After their petitions for reimbursement have been rejected, a number of protesting university students have said they are being ‘completely ignored.’
As published by BBC, many students’ petitions for the UK government regarding current university fees have been constantly rejected. One example is that of Sophie Quinn from University of Liverpool, whose collected 330,000 signatures were swiftly ignored by the House of Commons Petitions Committee.
Quinn complained that students felt ‘angry and let down’ after their teaching was moved online. She also referenced the large amount of UCU strikes that universities have also been a part of this year which, as well as the Covid-19 outbreak, has severely reduced the quality of teaching and the university experience altogether.
Particular qualms that were brought forward in the petition were:
- the variable quality of lessons taught online
- no access to campus facilities
- lack of contact with staff
- paying rent on accommodation they were not using
Quinn also added that, ‘as students we feel we have been completely ignored,’ after her plea for a full of partial reimbursement was rejected.
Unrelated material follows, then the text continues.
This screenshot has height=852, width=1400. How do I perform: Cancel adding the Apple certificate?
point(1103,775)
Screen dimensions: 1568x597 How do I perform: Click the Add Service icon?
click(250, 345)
It was added in the proposal that it is not clear how students’ fees were being spent, considering most university services have been postponed.
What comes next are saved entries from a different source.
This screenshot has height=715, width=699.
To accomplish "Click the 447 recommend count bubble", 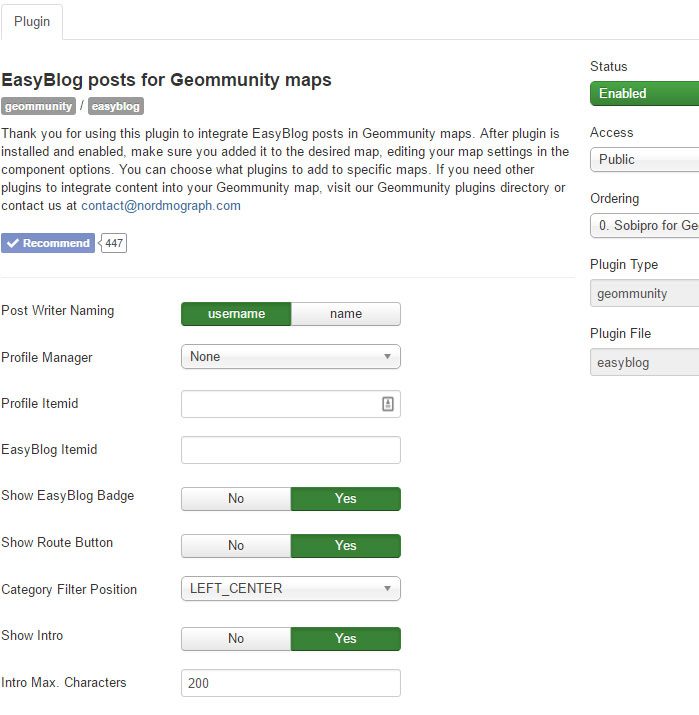I will pos(113,243).
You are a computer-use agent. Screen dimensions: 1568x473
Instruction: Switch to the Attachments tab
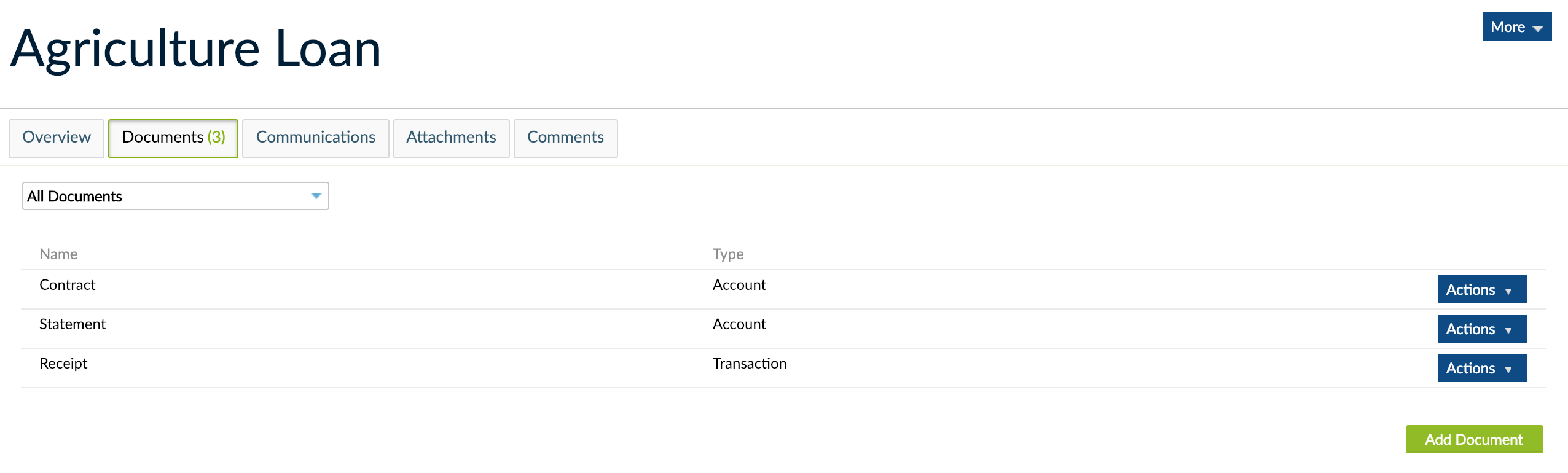tap(451, 138)
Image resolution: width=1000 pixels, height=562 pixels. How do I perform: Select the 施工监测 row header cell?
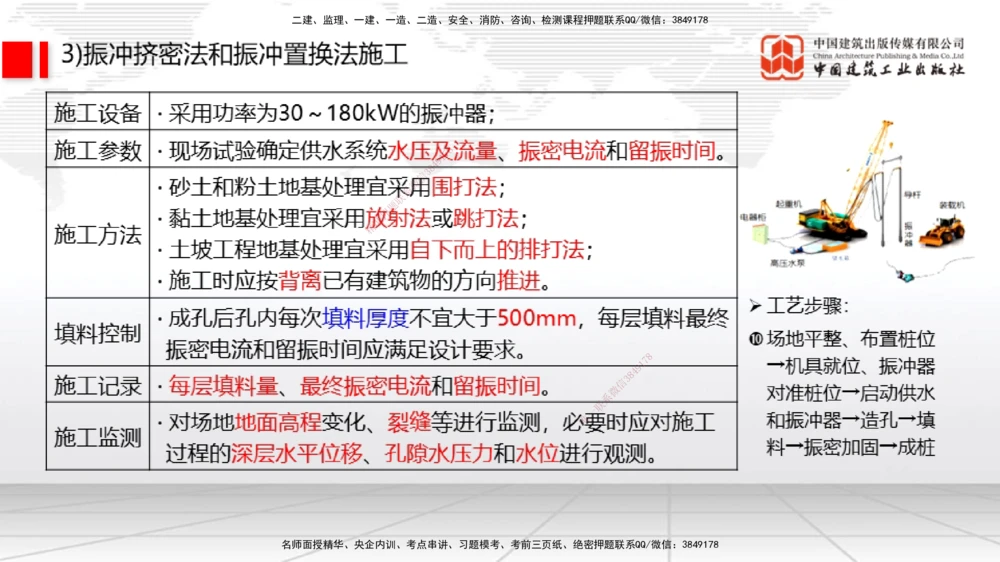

In response, the President of Universities UK, Julia Buckingham, said that universities were under ‘severe financial pressure,’ and reimbursing students could ‘put some institutions at risk.’
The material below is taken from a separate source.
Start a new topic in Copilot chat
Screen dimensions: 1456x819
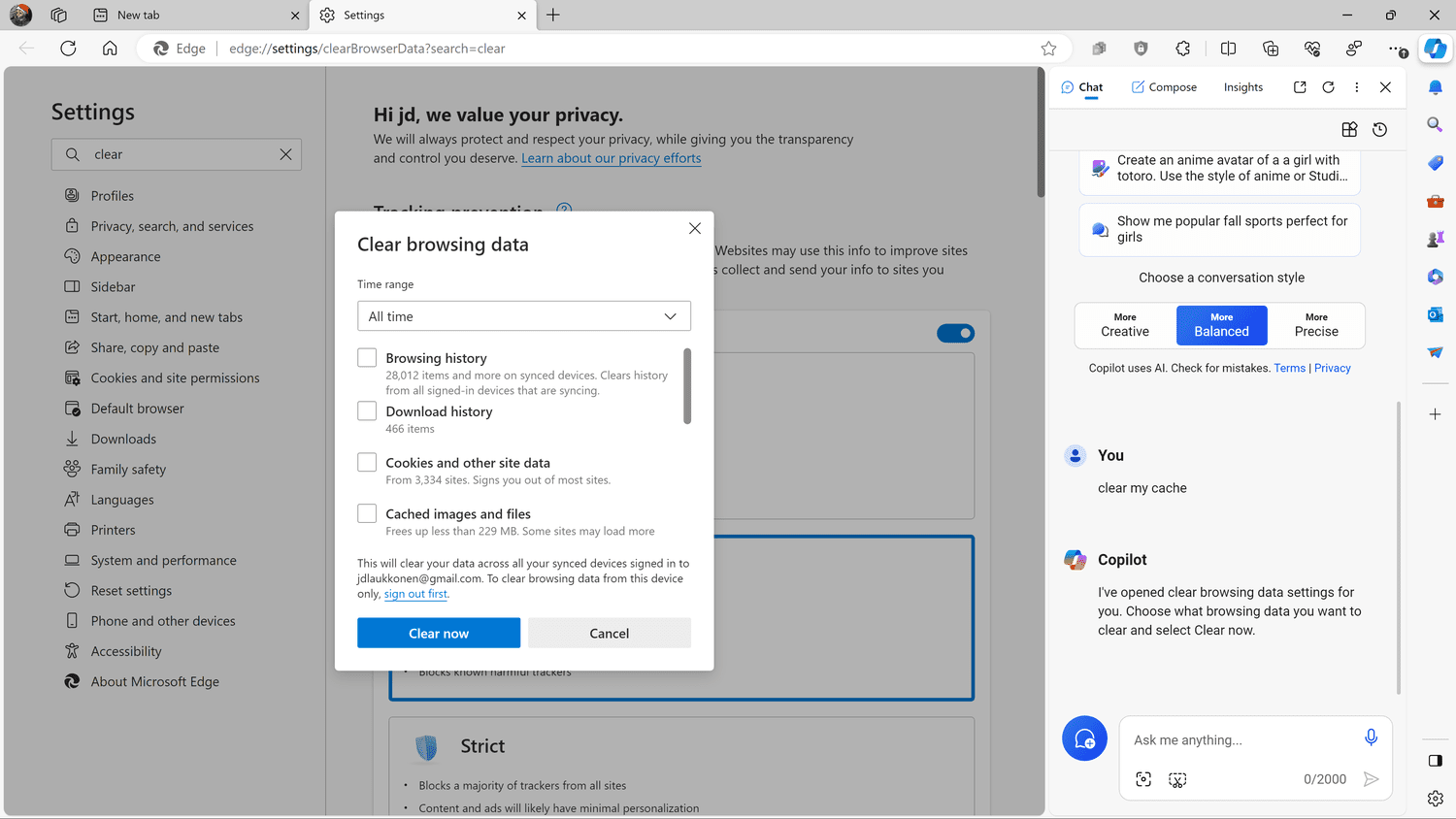tap(1084, 739)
Buckingham added that if students were interested in reimbursements they should go through their university’s complaints procedure. However, Quinn retaliated saying that this is an ineffective use of the university’s resources, and that undergoing the grievance claim for each student separately would cost more than it is worth.
This all comes after Universities Minister, Michelle Donelan, said that there is no real complaint as long as the quality of teaching is still present. However, with the lack of regulations over online learning, many students are receiving a lack of communication and quality learning.